- [Problem requirements]: Only an exact copy of the lines beginning at the one that contains "Open the App Store from the Dock" and ending at the last line of the records below counts as the answer.

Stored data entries
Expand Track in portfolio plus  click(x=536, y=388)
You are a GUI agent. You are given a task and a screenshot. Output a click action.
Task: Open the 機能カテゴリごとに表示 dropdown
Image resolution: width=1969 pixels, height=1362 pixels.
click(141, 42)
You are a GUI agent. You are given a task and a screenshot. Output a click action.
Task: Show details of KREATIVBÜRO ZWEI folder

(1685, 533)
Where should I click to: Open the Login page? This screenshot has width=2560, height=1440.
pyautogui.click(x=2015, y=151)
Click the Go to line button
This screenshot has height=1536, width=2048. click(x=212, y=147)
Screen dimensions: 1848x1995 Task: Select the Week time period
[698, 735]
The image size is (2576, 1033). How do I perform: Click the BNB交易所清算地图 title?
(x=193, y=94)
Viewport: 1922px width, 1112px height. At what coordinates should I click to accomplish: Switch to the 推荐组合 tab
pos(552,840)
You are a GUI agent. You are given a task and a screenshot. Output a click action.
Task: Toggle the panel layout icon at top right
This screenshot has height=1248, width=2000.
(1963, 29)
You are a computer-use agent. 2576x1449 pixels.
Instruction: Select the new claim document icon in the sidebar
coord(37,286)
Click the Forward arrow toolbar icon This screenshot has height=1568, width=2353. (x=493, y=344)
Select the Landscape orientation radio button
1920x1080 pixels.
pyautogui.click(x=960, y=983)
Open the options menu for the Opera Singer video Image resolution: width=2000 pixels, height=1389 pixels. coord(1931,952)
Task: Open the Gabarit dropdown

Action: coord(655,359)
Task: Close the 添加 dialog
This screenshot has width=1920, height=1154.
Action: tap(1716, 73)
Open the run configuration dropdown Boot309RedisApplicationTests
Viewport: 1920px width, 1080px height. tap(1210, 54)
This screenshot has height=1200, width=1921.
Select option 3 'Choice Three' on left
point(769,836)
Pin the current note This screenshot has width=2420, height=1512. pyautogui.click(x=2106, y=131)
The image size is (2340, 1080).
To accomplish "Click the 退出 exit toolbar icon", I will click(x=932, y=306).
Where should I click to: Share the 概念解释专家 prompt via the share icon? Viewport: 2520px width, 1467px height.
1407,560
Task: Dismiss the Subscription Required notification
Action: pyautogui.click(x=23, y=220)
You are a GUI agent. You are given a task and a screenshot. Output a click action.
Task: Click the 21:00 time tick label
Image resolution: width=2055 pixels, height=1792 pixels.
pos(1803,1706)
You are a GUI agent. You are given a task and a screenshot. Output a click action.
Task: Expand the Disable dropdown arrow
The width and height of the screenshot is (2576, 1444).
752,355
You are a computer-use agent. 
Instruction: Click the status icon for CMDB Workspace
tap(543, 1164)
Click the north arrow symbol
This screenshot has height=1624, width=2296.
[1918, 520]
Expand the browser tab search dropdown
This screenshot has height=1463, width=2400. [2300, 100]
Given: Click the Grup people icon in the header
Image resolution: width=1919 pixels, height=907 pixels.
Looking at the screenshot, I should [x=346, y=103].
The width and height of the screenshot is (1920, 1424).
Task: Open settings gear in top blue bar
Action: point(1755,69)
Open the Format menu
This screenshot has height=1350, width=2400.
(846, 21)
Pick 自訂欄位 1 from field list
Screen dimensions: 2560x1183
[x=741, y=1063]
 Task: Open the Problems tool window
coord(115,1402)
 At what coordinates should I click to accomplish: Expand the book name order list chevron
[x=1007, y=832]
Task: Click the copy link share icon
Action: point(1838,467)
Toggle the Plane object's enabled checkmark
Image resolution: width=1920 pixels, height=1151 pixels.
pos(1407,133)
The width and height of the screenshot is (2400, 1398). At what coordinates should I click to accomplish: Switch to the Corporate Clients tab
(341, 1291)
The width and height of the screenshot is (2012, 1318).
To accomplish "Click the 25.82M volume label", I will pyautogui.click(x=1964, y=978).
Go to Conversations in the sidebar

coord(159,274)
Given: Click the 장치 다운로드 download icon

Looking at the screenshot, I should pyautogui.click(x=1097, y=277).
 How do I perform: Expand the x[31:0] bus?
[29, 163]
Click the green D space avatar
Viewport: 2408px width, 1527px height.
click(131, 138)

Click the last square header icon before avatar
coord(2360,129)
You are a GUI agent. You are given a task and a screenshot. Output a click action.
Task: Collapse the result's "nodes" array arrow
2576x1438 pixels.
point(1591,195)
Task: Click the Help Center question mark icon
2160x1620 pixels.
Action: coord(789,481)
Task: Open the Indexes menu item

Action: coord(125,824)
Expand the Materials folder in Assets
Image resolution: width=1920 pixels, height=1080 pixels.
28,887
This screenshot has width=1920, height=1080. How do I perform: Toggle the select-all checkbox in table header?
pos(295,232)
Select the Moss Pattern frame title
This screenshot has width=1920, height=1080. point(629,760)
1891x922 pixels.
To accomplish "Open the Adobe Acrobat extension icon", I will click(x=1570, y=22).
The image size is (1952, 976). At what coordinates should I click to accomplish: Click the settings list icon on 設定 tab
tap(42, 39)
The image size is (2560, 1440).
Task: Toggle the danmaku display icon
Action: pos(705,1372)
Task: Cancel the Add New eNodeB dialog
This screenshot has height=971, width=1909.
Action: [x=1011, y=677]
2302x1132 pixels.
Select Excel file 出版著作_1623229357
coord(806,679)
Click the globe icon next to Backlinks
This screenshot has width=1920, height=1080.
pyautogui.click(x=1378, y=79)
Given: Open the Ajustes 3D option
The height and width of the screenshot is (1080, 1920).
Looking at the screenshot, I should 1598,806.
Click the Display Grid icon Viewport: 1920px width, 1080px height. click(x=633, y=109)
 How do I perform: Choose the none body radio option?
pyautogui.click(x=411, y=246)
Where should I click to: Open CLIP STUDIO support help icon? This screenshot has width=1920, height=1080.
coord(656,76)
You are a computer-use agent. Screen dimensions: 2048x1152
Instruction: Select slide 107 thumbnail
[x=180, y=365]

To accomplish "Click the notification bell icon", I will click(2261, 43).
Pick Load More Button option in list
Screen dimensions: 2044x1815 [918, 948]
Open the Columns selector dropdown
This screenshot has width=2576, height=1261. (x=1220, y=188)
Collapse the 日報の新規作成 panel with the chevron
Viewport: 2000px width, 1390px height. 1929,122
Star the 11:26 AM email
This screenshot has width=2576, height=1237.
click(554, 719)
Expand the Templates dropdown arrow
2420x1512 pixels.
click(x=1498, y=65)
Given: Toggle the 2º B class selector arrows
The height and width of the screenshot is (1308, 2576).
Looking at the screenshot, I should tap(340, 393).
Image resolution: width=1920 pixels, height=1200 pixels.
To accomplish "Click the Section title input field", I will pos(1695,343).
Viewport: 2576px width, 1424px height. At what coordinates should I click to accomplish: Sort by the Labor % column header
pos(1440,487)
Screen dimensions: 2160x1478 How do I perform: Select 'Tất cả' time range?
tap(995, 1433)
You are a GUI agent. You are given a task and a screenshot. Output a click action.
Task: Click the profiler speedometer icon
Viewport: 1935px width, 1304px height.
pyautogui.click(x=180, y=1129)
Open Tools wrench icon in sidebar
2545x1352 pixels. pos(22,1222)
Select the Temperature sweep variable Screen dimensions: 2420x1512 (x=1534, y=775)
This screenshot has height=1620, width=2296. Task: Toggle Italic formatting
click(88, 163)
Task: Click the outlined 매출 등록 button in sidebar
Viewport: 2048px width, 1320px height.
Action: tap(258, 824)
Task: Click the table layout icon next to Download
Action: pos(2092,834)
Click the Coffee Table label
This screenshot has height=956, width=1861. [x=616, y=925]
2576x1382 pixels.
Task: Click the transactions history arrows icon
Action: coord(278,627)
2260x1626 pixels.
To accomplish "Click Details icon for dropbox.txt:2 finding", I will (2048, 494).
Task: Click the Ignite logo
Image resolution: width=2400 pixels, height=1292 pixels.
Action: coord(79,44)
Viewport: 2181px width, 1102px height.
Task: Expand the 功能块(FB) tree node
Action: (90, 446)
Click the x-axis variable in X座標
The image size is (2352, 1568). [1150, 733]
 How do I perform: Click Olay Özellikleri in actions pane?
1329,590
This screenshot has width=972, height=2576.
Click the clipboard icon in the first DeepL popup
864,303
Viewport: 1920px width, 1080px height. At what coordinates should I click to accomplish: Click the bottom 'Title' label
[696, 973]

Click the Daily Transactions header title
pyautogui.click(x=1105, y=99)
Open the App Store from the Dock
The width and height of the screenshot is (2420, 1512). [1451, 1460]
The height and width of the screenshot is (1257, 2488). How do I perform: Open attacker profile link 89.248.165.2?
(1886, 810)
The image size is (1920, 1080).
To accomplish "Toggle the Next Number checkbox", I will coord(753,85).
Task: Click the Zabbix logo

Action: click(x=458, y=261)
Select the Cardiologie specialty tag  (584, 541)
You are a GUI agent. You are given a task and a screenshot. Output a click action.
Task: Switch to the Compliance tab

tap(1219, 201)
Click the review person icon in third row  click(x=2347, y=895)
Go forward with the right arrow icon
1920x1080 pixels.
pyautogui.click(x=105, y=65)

- [The completed task]:
Open the App Store from the Dock
The width and height of the screenshot is (2420, 1512). [1451, 1460]
The height and width of the screenshot is (1257, 2488). How do I perform: Open attacker profile link 89.248.165.2?
(1886, 810)
The image size is (1920, 1080).
To accomplish "Toggle the Next Number checkbox", I will coord(753,85).
Task: Click the Zabbix logo

Action: click(x=458, y=261)
Select the Cardiologie specialty tag  (584, 541)
You are a GUI agent. You are given a task and a screenshot. Output a click action.
Task: Switch to the Compliance tab

tap(1219, 201)
Click the review person icon in third row  click(x=2347, y=895)
Go forward with the right arrow icon
1920x1080 pixels.
pyautogui.click(x=105, y=65)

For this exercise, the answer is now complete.